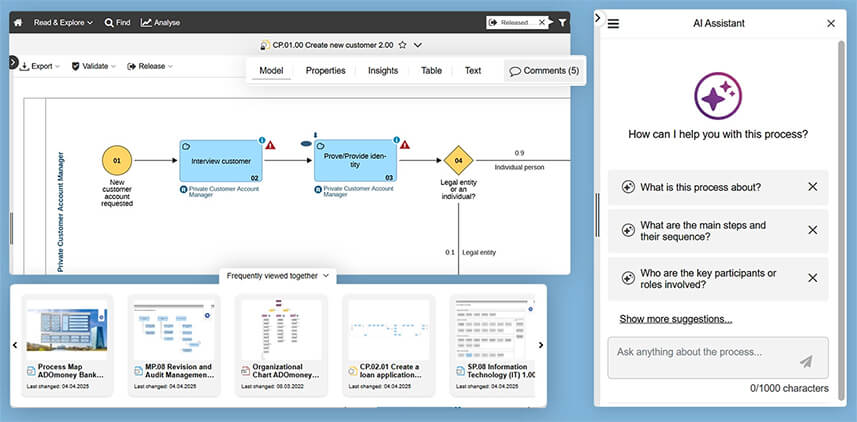Click the filter funnel icon
The width and height of the screenshot is (857, 422).
click(x=562, y=22)
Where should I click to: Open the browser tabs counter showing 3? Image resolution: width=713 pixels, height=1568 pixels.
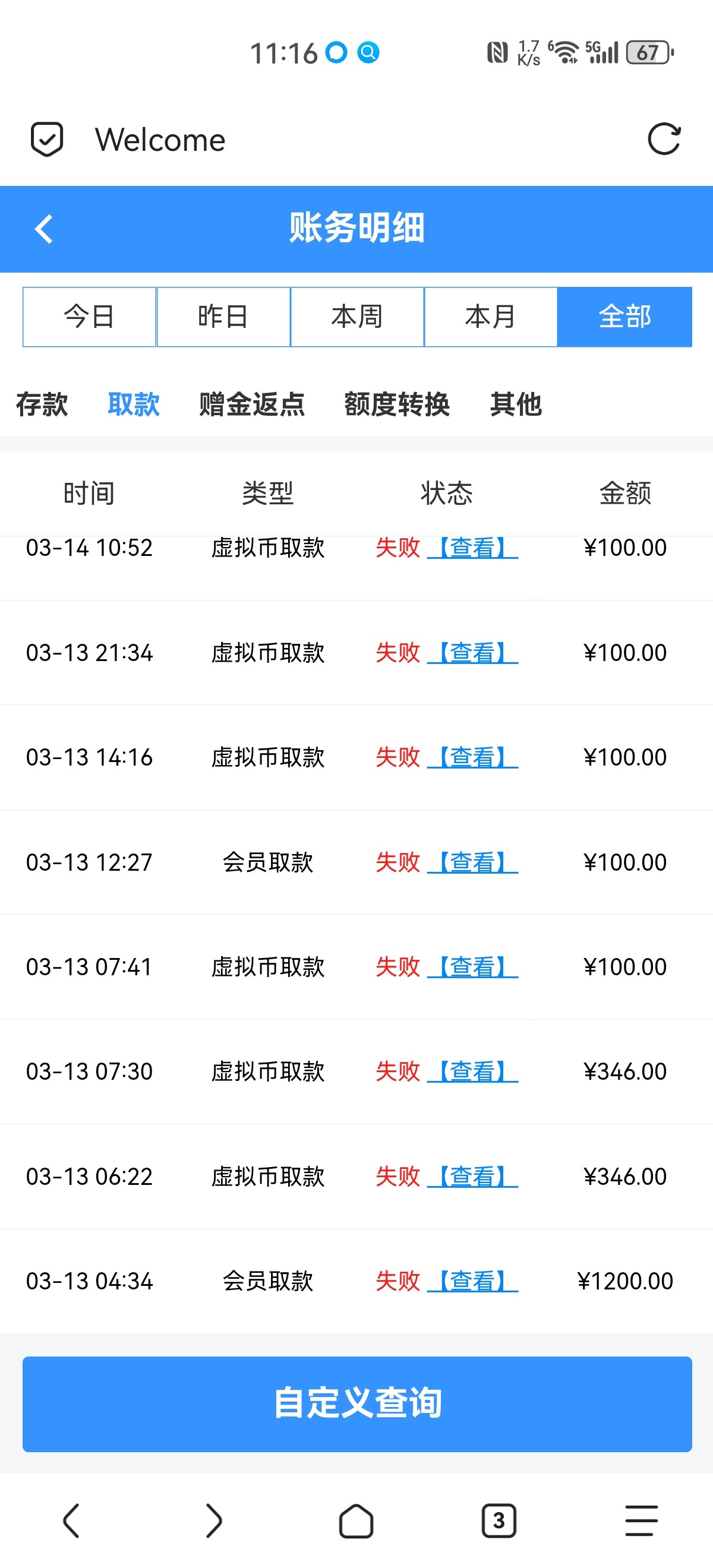[x=499, y=1521]
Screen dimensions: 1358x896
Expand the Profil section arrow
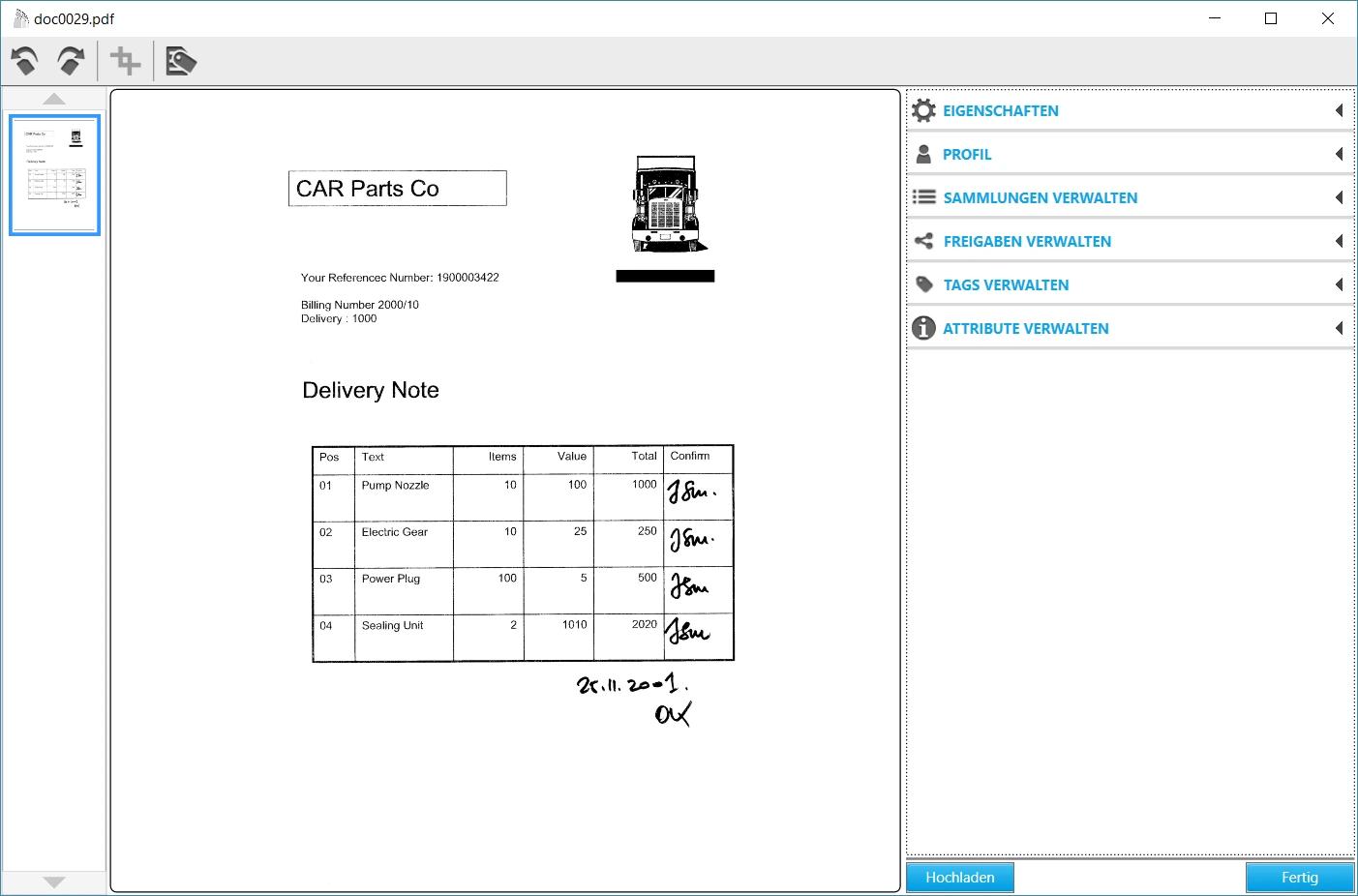[x=1339, y=154]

● ● ● ● ●

What you will do
Only the lines from the one containing "Where should I" through the last line of the data belong in the copy, both included and reproduced exactly. Pictures do not.

Answer area
Where should I click to: Open the browser tabs counter showing 3? Image resolution: width=713 pixels, height=1568 pixels.
[x=499, y=1521]
Screen dimensions: 1358x896
Expand the Profil section arrow
[x=1339, y=154]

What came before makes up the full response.